**Work instruction:** Repeat word for word every line of the data below, from the first through the line containing "猫の保険 (289, 2513)", and stop there.

*** Source information Section Begins ***

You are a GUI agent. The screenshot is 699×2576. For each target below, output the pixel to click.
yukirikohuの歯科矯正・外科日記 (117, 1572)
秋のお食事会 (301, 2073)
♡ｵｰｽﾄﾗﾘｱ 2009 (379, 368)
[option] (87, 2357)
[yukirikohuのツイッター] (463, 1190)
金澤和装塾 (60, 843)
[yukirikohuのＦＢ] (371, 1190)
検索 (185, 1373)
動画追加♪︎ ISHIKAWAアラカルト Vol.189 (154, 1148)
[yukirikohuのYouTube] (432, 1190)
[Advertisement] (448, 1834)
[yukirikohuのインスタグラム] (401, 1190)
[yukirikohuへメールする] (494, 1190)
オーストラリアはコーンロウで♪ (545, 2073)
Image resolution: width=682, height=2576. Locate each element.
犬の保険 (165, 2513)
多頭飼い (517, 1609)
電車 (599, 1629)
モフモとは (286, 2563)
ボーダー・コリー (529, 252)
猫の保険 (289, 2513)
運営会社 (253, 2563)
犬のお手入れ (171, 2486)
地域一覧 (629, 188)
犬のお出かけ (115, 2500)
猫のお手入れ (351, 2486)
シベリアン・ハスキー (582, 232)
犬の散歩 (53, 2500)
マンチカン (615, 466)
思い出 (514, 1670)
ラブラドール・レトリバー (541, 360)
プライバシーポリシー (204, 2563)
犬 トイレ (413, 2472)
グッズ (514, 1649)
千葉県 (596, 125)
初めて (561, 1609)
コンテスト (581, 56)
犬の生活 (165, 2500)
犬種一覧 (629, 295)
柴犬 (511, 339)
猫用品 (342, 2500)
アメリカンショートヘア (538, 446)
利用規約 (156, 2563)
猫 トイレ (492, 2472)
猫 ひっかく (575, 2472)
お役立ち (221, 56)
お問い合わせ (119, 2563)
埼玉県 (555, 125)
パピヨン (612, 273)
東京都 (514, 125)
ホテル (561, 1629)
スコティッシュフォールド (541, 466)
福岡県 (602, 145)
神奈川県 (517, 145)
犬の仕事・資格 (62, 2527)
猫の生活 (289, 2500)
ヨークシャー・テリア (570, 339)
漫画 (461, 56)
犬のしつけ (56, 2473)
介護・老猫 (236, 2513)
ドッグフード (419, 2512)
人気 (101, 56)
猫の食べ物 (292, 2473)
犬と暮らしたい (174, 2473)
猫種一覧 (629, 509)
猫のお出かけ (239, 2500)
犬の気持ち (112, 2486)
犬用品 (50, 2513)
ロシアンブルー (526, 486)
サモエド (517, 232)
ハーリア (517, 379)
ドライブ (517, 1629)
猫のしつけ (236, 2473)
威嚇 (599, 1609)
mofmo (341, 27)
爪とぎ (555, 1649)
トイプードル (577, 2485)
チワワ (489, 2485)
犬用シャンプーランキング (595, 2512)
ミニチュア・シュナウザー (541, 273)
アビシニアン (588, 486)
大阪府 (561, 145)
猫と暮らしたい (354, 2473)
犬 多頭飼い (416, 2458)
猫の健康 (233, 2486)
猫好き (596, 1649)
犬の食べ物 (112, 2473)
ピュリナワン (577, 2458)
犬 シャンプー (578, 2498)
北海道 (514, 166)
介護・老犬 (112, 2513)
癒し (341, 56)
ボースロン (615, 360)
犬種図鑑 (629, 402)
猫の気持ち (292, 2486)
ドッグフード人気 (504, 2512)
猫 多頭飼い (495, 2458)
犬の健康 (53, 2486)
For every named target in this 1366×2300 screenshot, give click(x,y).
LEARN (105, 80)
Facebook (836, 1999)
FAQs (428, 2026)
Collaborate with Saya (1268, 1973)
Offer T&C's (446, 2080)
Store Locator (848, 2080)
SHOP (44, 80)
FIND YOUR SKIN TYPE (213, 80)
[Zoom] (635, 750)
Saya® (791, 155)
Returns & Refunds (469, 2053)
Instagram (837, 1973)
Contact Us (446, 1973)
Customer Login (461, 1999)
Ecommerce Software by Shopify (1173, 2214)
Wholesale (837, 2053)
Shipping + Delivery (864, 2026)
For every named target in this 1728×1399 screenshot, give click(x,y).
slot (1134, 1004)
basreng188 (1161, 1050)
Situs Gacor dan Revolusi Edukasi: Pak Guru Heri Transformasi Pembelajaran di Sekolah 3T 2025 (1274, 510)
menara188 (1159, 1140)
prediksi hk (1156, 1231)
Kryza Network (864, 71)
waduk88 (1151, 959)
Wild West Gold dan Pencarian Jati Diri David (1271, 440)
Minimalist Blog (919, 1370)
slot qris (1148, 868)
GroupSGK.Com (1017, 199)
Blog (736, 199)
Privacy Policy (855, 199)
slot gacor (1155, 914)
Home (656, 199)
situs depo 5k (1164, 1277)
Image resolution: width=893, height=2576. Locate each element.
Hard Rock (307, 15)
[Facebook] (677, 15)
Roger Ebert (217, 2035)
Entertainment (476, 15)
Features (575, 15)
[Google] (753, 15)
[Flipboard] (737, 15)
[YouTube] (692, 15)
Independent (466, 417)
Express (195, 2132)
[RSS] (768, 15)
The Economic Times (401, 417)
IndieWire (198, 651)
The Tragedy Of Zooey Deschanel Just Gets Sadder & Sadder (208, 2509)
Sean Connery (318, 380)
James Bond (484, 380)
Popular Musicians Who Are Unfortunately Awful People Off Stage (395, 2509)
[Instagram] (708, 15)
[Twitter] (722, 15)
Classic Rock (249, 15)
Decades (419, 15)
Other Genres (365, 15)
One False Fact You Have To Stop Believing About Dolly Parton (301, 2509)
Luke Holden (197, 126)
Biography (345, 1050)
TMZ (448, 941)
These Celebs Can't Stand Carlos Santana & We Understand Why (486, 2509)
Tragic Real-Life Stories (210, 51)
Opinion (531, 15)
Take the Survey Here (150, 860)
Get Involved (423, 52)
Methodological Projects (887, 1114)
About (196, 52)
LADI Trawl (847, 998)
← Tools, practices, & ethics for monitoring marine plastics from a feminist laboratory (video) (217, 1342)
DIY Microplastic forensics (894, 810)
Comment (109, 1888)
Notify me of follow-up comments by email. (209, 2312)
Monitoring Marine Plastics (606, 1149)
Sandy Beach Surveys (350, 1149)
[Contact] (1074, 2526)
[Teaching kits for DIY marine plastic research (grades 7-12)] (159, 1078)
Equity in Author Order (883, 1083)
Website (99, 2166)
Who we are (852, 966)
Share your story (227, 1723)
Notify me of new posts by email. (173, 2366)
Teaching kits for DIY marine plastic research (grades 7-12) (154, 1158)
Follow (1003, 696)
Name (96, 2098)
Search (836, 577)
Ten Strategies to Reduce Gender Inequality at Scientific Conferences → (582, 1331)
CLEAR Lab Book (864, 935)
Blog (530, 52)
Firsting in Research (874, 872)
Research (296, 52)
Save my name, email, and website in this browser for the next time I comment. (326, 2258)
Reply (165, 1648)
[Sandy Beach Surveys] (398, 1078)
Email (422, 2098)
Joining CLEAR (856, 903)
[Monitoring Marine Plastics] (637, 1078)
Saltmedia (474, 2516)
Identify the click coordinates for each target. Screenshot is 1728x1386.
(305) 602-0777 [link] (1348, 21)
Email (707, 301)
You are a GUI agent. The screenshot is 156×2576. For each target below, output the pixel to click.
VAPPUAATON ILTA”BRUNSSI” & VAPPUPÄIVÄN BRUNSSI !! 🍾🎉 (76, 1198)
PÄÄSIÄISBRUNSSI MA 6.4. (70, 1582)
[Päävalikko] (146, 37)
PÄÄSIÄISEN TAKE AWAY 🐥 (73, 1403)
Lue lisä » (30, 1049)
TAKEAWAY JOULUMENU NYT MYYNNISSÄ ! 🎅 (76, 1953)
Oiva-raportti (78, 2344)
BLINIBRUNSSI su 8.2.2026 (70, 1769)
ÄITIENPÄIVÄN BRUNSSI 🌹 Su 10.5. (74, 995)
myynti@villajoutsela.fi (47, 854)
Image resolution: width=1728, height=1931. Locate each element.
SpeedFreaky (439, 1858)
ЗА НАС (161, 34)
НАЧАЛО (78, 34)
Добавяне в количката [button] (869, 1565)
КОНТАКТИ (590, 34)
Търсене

*** Source information Section Ends ***

**Answer space:**
You are a GUI agent. The screenshot is 699×2576. For each target below, output the pixel to click.
yukirikohuの歯科矯正・外科日記 (117, 1572)
秋のお食事会 (301, 2073)
♡ｵｰｽﾄﾗﾘｱ 2009 (379, 368)
[option] (87, 2357)
[yukirikohuのツイッター] (463, 1190)
金澤和装塾 (60, 843)
[yukirikohuのＦＢ] (371, 1190)
検索 (185, 1373)
動画追加♪︎ ISHIKAWAアラカルト Vol.189 (154, 1148)
[yukirikohuのYouTube] (432, 1190)
[Advertisement] (448, 1834)
[yukirikohuのインスタグラム] (401, 1190)
[yukirikohuへメールする] (494, 1190)
オーストラリアはコーンロウで♪ (545, 2073)
Image resolution: width=682, height=2576. Locate each element.
犬の保険 (165, 2513)
多頭飼い (517, 1609)
電車 (599, 1629)
モフモとは (286, 2563)
ボーダー・コリー (529, 252)
猫の保険 (289, 2513)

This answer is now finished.